Chaque groupe d’étoiles apparaît 3 ou 4 fois en 24h. À leur première apparition, les étoiles se présentent « blanches », à la seconde, elles sont noires et à la troisième mélangées. La récolte des plantes doit se faire au cours de cette troisième période « mélangée » (c’est à dire noire et blanche). En magie, quand on souhaite le bien de quelqu’un, on travaille pour lui sous son étoile blanche, au contraire, lorsqu’on lui souhaite un malheur, c’est sous son étoile noire que l’on agit.
Toujours d’après les croyances mandingues, toute la flore terrestre dérive de sept plantes. Si on connaît le jour du début de la maladie, il suffit d'effeuiller la plante dont la création correspond à ce jour. Faire infuser ces feuilles et se baigner dans l'infusion pour être guéri.
Le lundi, le nzaba (Landolohia owariensis); mardi, le néré (Parkia biglobosa); mercredi, le routou (Parinari curatellaefolia); jeudi, le diaro (Securidaca longipedunculata); vendredi, le mana (Lophira alata) ; samedi, le youroukouraoun (non déterminé faute d'échantillon) ; dimanche, le nkounguié ou ngounguie (Guiera senegalensis).
Ces remèdes sont dits généralistes, dans le sens où ils ont les vertus de traiter n’importe quelle affliction. Cependant, si le mal est déterminé, par conséquent le remède connu, il faut introduire dans le médicament ordinaire de la maladie, une poignée des feuilles de la plante appropriée, choisie parmi celles mentionnées ci-dessus, pour obtenir une guérison encore plus sûre et plus rapide.
Pour connaître l'issue d'une maladie grave, le guérisseur se livre souvent à des expériences qui lui permettent d'affirmer, sans se tromper, du reste, si le malade doit survivre ou non à sa maladie.
Il existe plusieurs manières de faire ces expériences qui varient avec les diverses communautés, en voici une :
Le guérisseur, armé d'un couteau, fait trois fois le tour d'un très jeune nbouréké (Gardenia triacantha) en disant : « Souroukou dafabélé, adafa nionmougou ». Il coupe d'un seul coup de couteau quelques rameaux feuillus avec lesquels on confectionne trois paquets. Il revient à la maison chargé de ceux-ci. Il prend un récipient, répète sur le fond de celui-ci le verset mentionné plus tôt avant d'y introduire une eau et les trois paquets de rameaux feuillus de mbouré (Gardenia triacantha).

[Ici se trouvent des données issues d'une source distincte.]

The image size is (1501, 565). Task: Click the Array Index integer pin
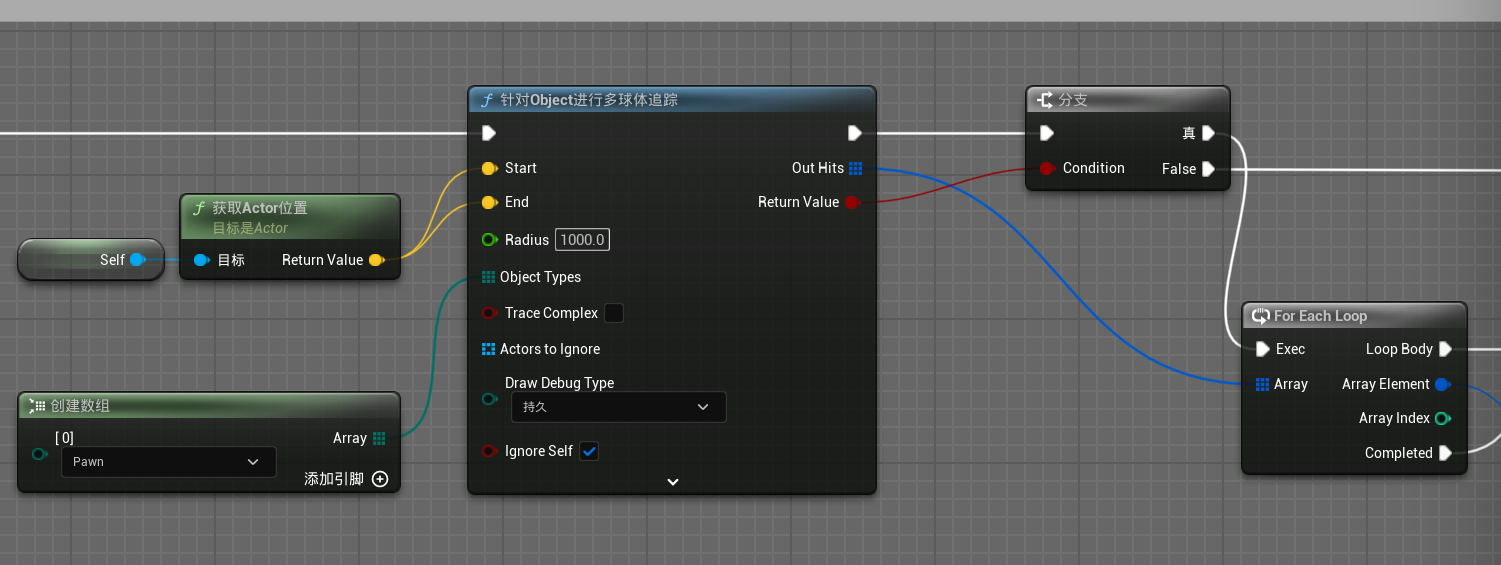pos(1442,418)
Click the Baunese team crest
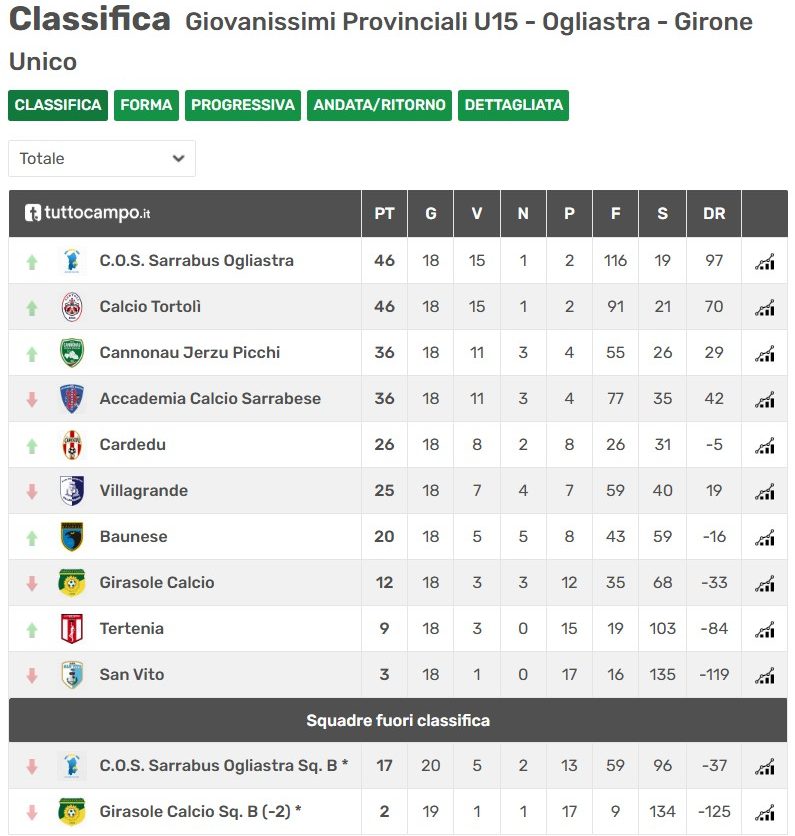The height and width of the screenshot is (836, 795). [x=71, y=536]
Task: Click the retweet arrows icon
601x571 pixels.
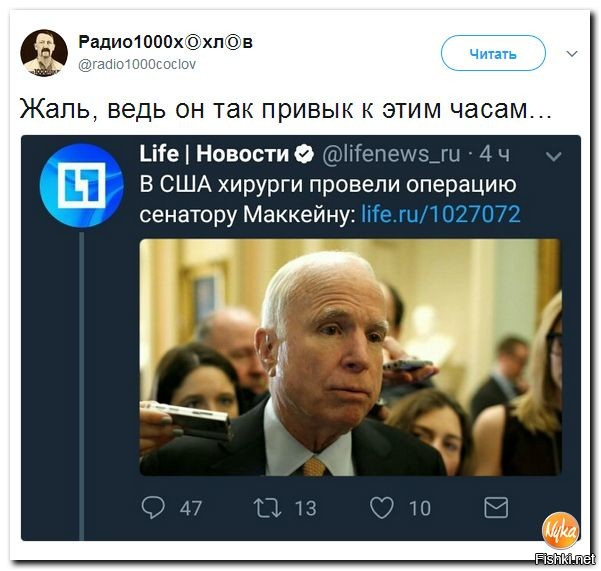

Il fait bouillir et transvase le liquide bouillant dans un mortier profond sur le fond duquel on récite encore « Souroukou dafabélé adafa nionmougou ». Il plonge un des deux bouts du pilon dans le liquide et lui imprime de rapides mouvements de rotation. Au bout d'un certain temps qui n'est pas long, le pilon utilisé s'arrête net, en équilibre au milieu du mortier profond. Bon signe qui signifie que le malade que l'on se propose de soigner survivra à sa maladie qui est, par suite, curable. Si le pilon perdait l'équilibre et tombait sur le bord du mortier parce que le liquide n'est pas assez épais pour le maintenir debout, cela signifierait que tout soin demeurerait inutile. Dans ce dernier cas, le guérisseur refuse ses soins au malade ou soigne celui-ci sans lui prendre d'argent.
Comme nous pouvons donc l’observer, la guérison d’un mal qui touche l’individu a tant à voir avec son propre organisme qu’avec toutes les influences extérieures qui auraient pu être à l’origine de son mal. La terre, les étoiles, les ancêtres, les esprits, les plantes, les animaux, sont autant d’éléments qui peuvent être à l’origine du mal et donc autant d’éléments à consulter pour résoudre celui-ci.